* TASK DESCRIPTION *
Scan the listing beneath this sentence. Report each line with the word "agent".

* GIVEN INFORMATION *

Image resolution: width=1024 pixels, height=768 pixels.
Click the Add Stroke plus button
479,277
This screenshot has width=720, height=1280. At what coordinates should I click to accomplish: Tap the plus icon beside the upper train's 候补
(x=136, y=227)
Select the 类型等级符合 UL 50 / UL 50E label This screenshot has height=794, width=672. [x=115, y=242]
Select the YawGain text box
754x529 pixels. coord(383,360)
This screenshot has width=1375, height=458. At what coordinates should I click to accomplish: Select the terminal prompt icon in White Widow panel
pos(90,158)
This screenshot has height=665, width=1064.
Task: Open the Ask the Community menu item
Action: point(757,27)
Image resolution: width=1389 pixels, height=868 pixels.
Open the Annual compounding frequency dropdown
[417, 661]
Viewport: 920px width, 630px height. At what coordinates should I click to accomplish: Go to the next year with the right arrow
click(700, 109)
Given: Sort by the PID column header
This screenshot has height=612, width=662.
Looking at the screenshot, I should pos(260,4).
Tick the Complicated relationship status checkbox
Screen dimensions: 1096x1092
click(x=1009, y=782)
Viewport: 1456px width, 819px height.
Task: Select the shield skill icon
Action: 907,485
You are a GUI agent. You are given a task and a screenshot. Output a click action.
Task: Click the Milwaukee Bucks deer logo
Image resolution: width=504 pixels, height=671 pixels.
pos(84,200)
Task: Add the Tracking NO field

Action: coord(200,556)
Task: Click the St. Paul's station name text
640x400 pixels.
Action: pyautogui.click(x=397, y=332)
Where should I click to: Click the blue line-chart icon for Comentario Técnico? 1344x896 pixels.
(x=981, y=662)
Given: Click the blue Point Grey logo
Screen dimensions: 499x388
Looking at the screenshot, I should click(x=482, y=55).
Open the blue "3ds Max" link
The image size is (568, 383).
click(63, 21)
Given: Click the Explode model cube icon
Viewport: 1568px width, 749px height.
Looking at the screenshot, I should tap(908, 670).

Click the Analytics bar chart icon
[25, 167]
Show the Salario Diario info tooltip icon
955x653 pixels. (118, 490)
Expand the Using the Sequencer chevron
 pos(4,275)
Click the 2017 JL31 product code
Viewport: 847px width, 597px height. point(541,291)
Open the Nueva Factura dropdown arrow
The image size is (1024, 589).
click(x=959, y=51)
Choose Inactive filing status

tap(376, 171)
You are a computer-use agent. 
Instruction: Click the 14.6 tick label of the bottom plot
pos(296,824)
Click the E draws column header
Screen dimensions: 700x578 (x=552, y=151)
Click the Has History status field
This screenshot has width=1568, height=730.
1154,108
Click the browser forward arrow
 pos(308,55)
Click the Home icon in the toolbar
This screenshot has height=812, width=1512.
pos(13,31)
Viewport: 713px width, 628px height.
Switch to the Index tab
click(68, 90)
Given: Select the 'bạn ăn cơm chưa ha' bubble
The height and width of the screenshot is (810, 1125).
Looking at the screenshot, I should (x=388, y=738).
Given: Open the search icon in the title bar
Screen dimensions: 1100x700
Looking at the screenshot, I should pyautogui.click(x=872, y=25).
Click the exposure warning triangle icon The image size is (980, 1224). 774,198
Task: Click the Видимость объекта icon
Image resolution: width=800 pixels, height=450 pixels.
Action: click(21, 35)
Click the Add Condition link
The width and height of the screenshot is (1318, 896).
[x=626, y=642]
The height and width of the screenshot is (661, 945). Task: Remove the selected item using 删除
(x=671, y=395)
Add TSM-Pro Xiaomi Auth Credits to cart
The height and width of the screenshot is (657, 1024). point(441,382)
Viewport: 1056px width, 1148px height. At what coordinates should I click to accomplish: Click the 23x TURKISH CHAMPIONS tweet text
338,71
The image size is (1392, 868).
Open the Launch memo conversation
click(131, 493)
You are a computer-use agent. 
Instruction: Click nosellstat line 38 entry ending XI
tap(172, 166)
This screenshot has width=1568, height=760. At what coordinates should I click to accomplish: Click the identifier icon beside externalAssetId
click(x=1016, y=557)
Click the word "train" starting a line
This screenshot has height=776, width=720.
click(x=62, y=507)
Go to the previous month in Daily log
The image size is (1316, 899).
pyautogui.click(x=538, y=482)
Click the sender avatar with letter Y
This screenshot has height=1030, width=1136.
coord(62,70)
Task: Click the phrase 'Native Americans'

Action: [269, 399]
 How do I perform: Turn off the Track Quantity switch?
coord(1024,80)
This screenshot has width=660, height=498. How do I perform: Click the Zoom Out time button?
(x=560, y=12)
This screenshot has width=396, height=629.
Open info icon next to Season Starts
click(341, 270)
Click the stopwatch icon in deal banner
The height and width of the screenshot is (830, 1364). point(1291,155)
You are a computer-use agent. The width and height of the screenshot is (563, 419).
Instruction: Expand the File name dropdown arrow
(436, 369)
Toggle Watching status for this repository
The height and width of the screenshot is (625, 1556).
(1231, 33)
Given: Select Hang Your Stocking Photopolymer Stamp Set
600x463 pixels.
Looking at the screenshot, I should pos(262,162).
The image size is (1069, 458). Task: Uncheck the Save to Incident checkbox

* RESULT BELOW *
You are a GUI agent. You are given a task and a screenshot. Output a click action.
You are a computer-use agent. 
You are a computer-use agent. 
You are a computer-use agent. The width and height of the screenshot is (563, 419).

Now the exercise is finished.